[Stored data entries]
= Beginning of Section =
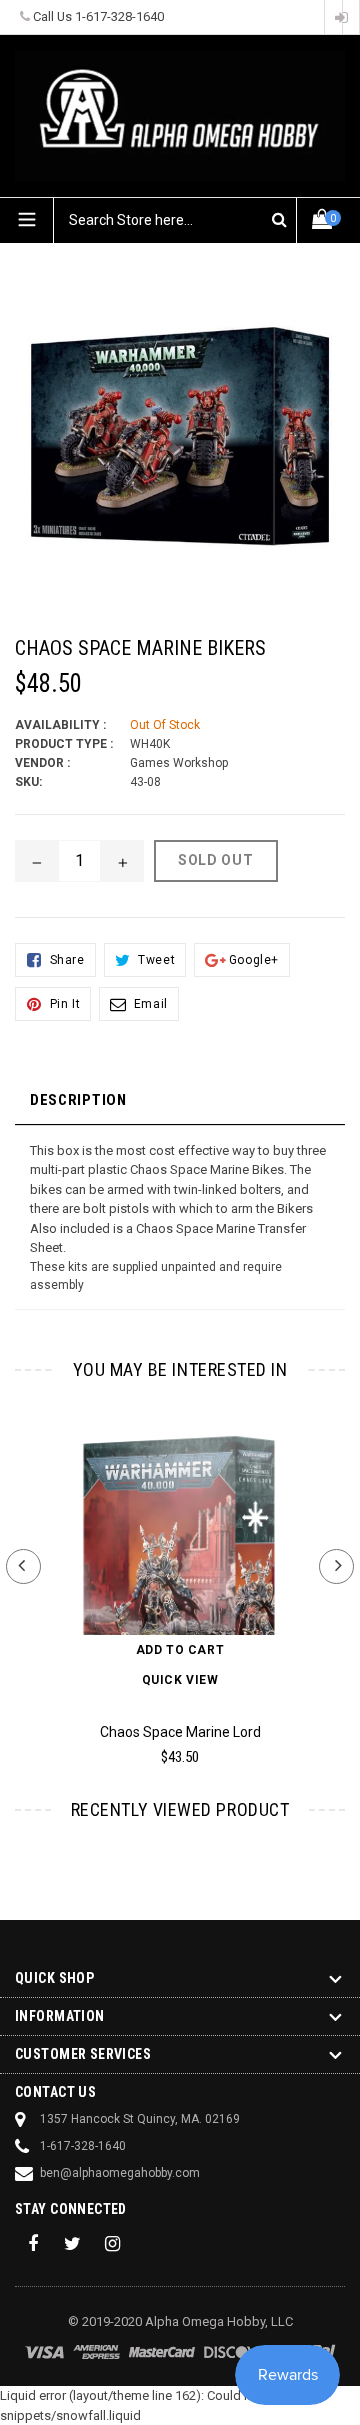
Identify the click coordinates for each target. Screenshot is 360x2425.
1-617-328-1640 (119, 16)
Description (78, 1100)
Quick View (180, 1680)
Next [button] (336, 1566)
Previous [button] (23, 1566)
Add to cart (180, 1650)
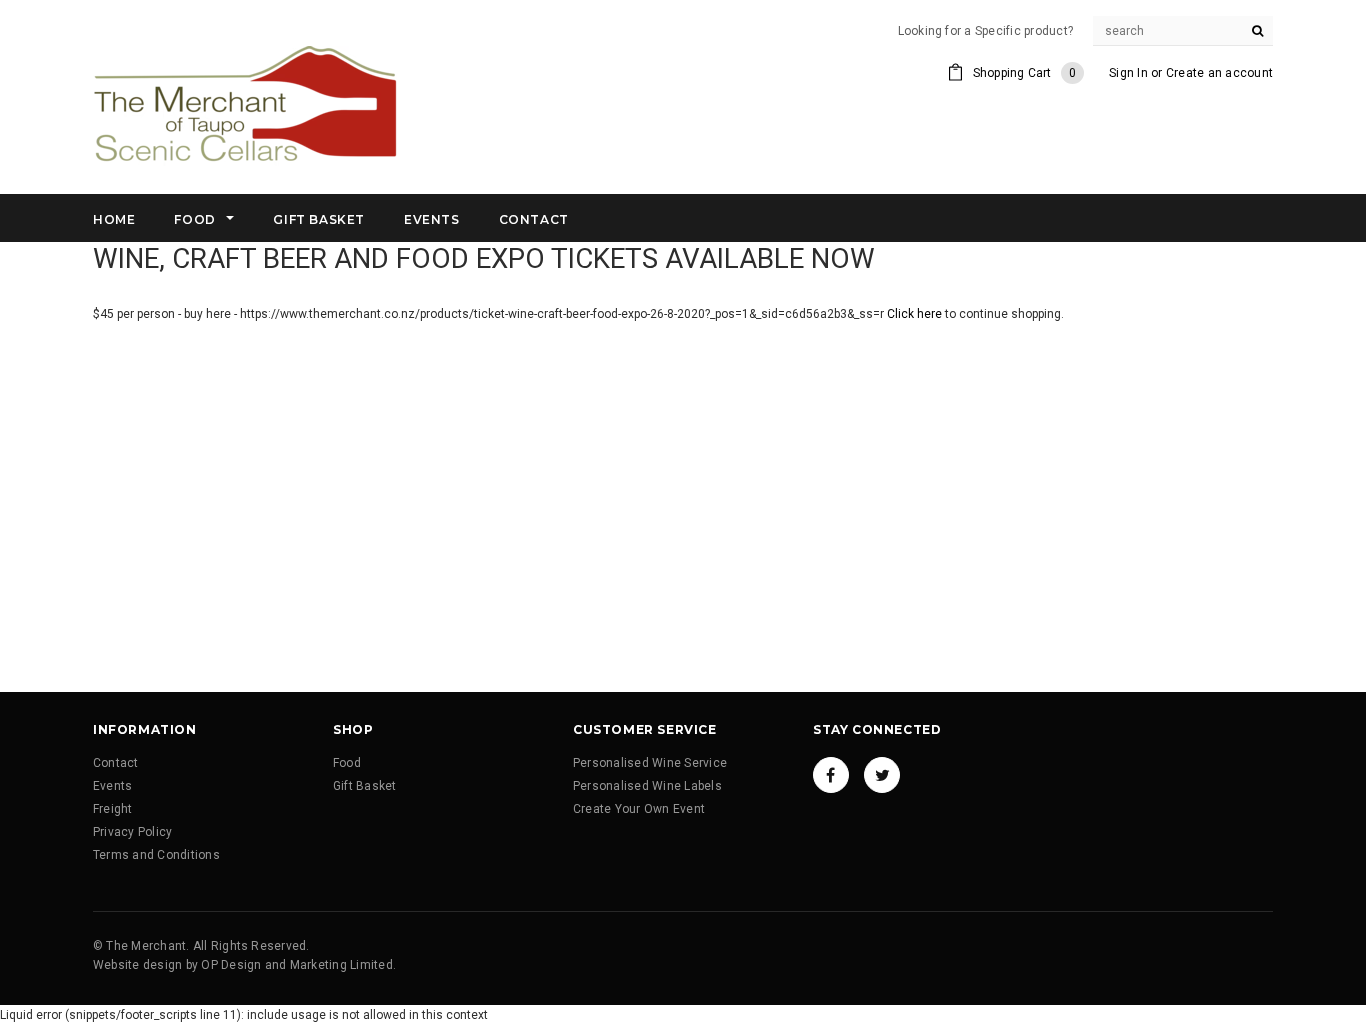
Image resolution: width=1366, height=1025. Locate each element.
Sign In (1128, 73)
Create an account (1219, 73)
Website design (137, 965)
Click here (916, 314)
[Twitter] (882, 775)
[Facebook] (831, 775)
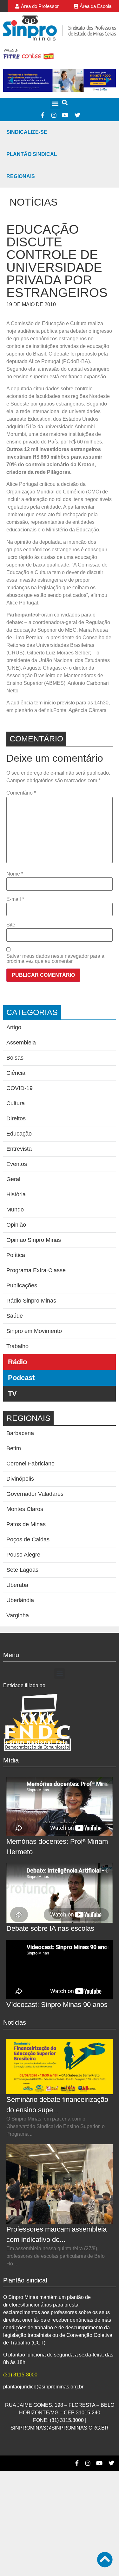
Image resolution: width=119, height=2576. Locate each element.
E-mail (15, 899)
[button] (55, 103)
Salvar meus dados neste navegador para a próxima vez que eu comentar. (55, 959)
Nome (14, 873)
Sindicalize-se (26, 132)
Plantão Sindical (31, 154)
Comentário (21, 793)
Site (10, 924)
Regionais (20, 176)
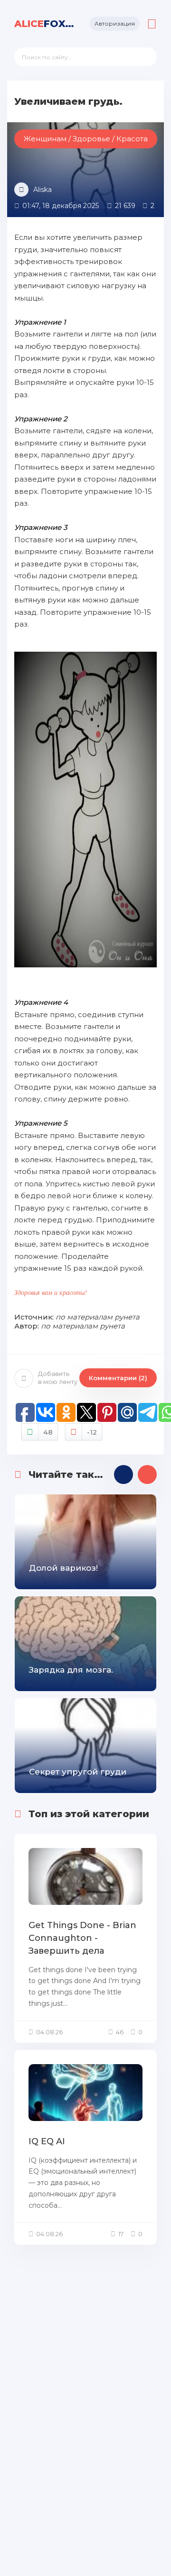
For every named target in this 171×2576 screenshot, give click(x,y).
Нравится (48, 1432)
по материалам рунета (98, 1316)
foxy (45, 23)
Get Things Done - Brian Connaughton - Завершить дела (82, 1938)
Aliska (42, 189)
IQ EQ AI (46, 2141)
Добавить (57, 1377)
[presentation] (123, 1474)
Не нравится (92, 1432)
= End of Section =
● Assignment: Reproduce the data above exactly, leaving each picture out.

● Exercise answer:
Identify the click coordinates for each target. Screenshot is 360x2425.
1-617-328-1640 (119, 16)
Description (78, 1100)
Quick View (180, 1680)
Next [button] (336, 1566)
Previous [button] (23, 1566)
Add to cart (180, 1650)
Image resolution: width=1366, height=1025. Locate each element.
Sign In (1128, 73)
Create an account (1219, 73)
Website design (137, 965)
Click here (916, 314)
[Twitter] (882, 775)
[Facebook] (831, 775)
Image resolution: width=119, height=2576. Locate each element.
E-mail (15, 899)
[button] (55, 103)
Salvar meus dados neste navegador para a próxima vez que eu comentar. (55, 959)
Nome (14, 873)
Sindicalize-se (26, 132)
Plantão Sindical (31, 154)
Comentário (21, 793)
Site (10, 924)
Regionais (20, 176)
For every named target in this 171×2576 screenshot, give click(x,y).
Нравится (48, 1432)
по материалам рунета (98, 1316)
foxy (45, 23)
Get Things Done - Brian Connaughton - Завершить дела (82, 1938)
Aliska (42, 189)
IQ EQ AI (46, 2141)
Добавить (57, 1377)
[presentation] (123, 1474)
Не нравится (92, 1432)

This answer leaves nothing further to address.